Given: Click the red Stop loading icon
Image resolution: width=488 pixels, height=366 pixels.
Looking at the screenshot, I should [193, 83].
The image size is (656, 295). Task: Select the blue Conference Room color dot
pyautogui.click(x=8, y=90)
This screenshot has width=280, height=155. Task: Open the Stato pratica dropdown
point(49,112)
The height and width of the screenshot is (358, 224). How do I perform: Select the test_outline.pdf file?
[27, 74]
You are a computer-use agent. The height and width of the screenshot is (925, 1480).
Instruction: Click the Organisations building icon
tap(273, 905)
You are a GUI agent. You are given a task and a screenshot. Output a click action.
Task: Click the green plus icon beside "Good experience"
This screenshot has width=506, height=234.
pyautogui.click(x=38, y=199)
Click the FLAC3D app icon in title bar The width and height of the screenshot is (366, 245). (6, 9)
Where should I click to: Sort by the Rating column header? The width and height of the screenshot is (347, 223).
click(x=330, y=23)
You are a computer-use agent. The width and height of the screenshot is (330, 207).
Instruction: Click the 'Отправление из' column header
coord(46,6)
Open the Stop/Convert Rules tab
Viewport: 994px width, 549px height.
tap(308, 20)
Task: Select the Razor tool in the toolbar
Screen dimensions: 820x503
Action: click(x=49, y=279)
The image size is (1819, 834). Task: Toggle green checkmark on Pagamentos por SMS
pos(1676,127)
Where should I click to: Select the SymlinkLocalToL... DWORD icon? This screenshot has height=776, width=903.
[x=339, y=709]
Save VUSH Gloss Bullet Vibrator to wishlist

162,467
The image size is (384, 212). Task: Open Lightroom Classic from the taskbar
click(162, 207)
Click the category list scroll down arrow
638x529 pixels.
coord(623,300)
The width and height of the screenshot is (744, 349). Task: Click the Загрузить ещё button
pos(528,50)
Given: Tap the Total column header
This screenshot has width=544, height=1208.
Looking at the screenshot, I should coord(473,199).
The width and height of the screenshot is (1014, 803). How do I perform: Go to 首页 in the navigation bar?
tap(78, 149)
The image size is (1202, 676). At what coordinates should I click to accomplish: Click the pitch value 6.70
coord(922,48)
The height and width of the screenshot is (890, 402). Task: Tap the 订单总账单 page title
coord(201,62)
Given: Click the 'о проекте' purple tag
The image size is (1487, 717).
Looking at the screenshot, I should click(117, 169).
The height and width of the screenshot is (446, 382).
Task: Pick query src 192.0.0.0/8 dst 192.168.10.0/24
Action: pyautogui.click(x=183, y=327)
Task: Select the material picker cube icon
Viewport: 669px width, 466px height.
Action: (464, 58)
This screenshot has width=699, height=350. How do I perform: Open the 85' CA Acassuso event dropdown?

+ + + +

**Task prompt:** Reproduce all of the material above word for word, from its first line through its last.

**Task output:**
Given: Click the red Stop loading icon
Image resolution: width=488 pixels, height=366 pixels.
Looking at the screenshot, I should [193, 83].
The image size is (656, 295). Task: Select the blue Conference Room color dot
pyautogui.click(x=8, y=90)
This screenshot has width=280, height=155. Task: Open the Stato pratica dropdown
point(49,112)
The height and width of the screenshot is (358, 224). How do I perform: Select the test_outline.pdf file?
[27, 74]
You are a computer-use agent. The height and width of the screenshot is (925, 1480).
Instruction: Click the Organisations building icon
tap(273, 905)
You are a GUI agent. You are given a task and a screenshot. Output a click action.
Task: Click the green plus icon beside "Good experience"
This screenshot has width=506, height=234.
pyautogui.click(x=38, y=199)
Click the FLAC3D app icon in title bar The width and height of the screenshot is (366, 245). (6, 9)
Where should I click to: Sort by the Rating column header? The width and height of the screenshot is (347, 223).
click(x=330, y=23)
You are a computer-use agent. The width and height of the screenshot is (330, 207).
Instruction: Click the 'Отправление из' column header
coord(46,6)
Open the Stop/Convert Rules tab
Viewport: 994px width, 549px height.
tap(308, 20)
Task: Select the Razor tool in the toolbar
Screen dimensions: 820x503
Action: click(x=49, y=279)
The image size is (1819, 834). Task: Toggle green checkmark on Pagamentos por SMS
pos(1676,127)
Where should I click to: Select the SymlinkLocalToL... DWORD icon? This screenshot has height=776, width=903.
[x=339, y=709]
Save VUSH Gloss Bullet Vibrator to wishlist

162,467
The image size is (384, 212). Task: Open Lightroom Classic from the taskbar
click(162, 207)
Click the category list scroll down arrow
638x529 pixels.
coord(623,300)
The width and height of the screenshot is (744, 349). Task: Click the Загрузить ещё button
pos(528,50)
Given: Tap the Total column header
This screenshot has width=544, height=1208.
Looking at the screenshot, I should coord(473,199).
The width and height of the screenshot is (1014, 803). How do I perform: Go to 首页 in the navigation bar?
tap(78, 149)
The image size is (1202, 676). At what coordinates should I click to accomplish: Click the pitch value 6.70
coord(922,48)
The height and width of the screenshot is (890, 402). Task: Tap the 订单总账单 page title
coord(201,62)
Given: Click the 'о проекте' purple tag
The image size is (1487, 717).
Looking at the screenshot, I should click(117, 169).
The height and width of the screenshot is (446, 382).
Task: Pick query src 192.0.0.0/8 dst 192.168.10.0/24
Action: pyautogui.click(x=183, y=327)
Task: Select the material picker cube icon
Viewport: 669px width, 466px height.
Action: (464, 58)
This screenshot has width=699, height=350. How do I perform: Open the 85' CA Acassuso event dropdown?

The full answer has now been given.